We tell our children to stand up to bullies. We try to protect them from bullies. And with each generation, there is more to protect them from. And with every generation, there are new and different ways of the same old bullying. And somewhere along the line, we think that bullies stay in childhood. We forget that bullies grow up. Sometimes, they mature and change their ways and other times they turn into abusers and create new bullies in their image and other times they become more subtle.
2 years ago, I got the perfect part time job. A job that I loved. I got a compassionate manager and fantastic co workers. The pay wasn't much but it was enough to cover extra expenses.
And then things changed.
A bully was hired. I call him a bully because that is what he is. It is subtle. But the comments made, the phrases are enough that you are left going, huh? What? Did he just say what I think he did?
Right now, I am not working. I was on the schedule and in the course of 24 hours, I was off. All I was told was that there "is no position" for me. I feel like this is punishment but I am not sure what for. If I were to guess, it would be because I questioned the director. I confronted him and he didn't like it.

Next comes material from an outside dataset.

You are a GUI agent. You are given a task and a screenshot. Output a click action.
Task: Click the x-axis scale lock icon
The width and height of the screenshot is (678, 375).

I went to HR and reported it and was told that it wasn't punishment. Surprisingly, HR was told the it was to be a reduction of hours. Hmmm. They were also told that this was a temporary schedule. Hmmm. I don't think HR knows what is going on. I also don't think that the director thought that I would go to HR. Hmmm. I do my job; I do it well. I am polite and friendly. I do what is asked and more. I am also not the newest person on staff so . . .
Apparently, there is supposed to be a meeting next week. I would like to think that I would get some answers but if it follows the pattern it has before, I won't get anything. It makes me sad because I know my time at the library is limited. I know that if I do stay, I will be penalized. It will be subtle but it will happen. I might be fired just because he can.
I love my job. I love the people I work with. I love the little bit of extra money that allows us to breathe and dream and hope. I am scared of what will happen. But this person already bullied 2 others into leaving and I guess I am next. If I can, hopefully, I can add to the process of getting rid of him because no one deserves to be treated this way.